Both nutrition and the human body are so intricate that if you make something good or bad without applying context you can end up very misguided.
The hormone cortisol is no different. In the right amounts and at the right times cortisol is an extremely beneficial hormone to our health, and is downright necessary.
On the other side too much of the same hormone creates a host of problems in the body including muscle breakdown, excess belly fat and hormonal dysfunction.
Cortisol has gotten its name dragged through the mud, but there’s a positive side to cortisol as well.
In this blog we are going to bring some cortisol clarity by discussing the good, the bad and the ugly of cortisol.
What is Cortisol ?
Cortisol is a hormone that falls into the glucocorticoid family, and is produced in the adrenal glands. Cortisol is produced and secreted in reaction to a stressor, and also follows our sleep wake cycles.
Cortisol is synthesized from cholesterol.Your body actually makes many of your hormones including testosterone and estrogen from cholesterol.
Because cortisol follows our circadian rhythm with highs and lows throughout the day, it is highest early in the morning to promote feeling energized and alert when we wake up.
As the day progresses cortisol tapers off and reaches it lowest point very early in the morning.
When cortisol drops at night it allows for the production of melatonin, which aids in falling and staying asleep.
How Stress And Cortisol Work In The Body
The stress response begins in the brain with a perceived environmental or psychological stressor, activating the sympathetic nervous system (fight or flight)
Your adrenal glands are triggered to release the stress hormones epinephrine, norepinephrine and cortisol.
Epinephrine and norepinephrine cause the physical arousal due to stress: increased heart rate,vasoconstriction, heightens alertness and sweating.
Cortisol is released last and triggers the mobilization of stored glucose and fat cells to supply energy, and shuts down digestion, immune and reproductive function
Your brain can perceive and set off this stress response before you realize it’s happening.

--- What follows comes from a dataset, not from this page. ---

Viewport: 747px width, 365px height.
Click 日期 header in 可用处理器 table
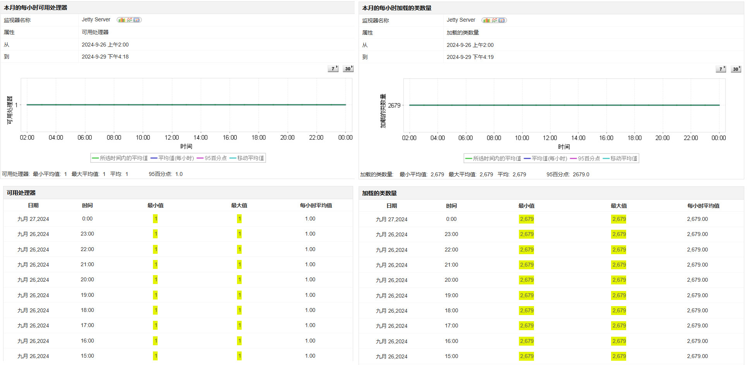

This is why people can catch a falling baby or avoid a speeding car even though they aren’t paying attention to the situation. Your brain is more aware than you are!
If the brain perceives there as being a continued threat such as with chronic stress the stress hormones production will continue to keep the body on high alert.
When the threat passes the parasympathetic system (rest and digest) is activated to bring us back to homeostasis, and allow us to recover from the stressful event.
In everyday life we are far more likely to have unpaid bills, be late to work or have an argument than an actual life threatening stressor.
Your body goes through the same process for all stresses, regardless of the source.
These cortisol spikes are supposed to be infrequent and short in duration, but the modern lifestyle many of us live is riddled with chronic low grade stressors.
These chronic stressors set off this cortisol response all day long which we are not adapted to handle!
Cortisol And Stress
When we encounter a stressor and the body can’t mobilize enough glucose there is a process that is triggered by cortisol named gluconeogenesis that helps the body create glucose from other molecules.
Gluconeogenesis causes the breakdown of protein into amino acids, and combines the amino acids in the liver with fatty acids to produce glucose. Those amino acids will likely be pulled from your muscle mass.
Cortisol also helps to pull glycogen from the liver and muscles to shuttle into the bloodstream and provide glucose to fuel the stress response.
In a stressful situation cortisol is what allows us to handle a stressor appropriately and have enough fuel to support the fight or flight response.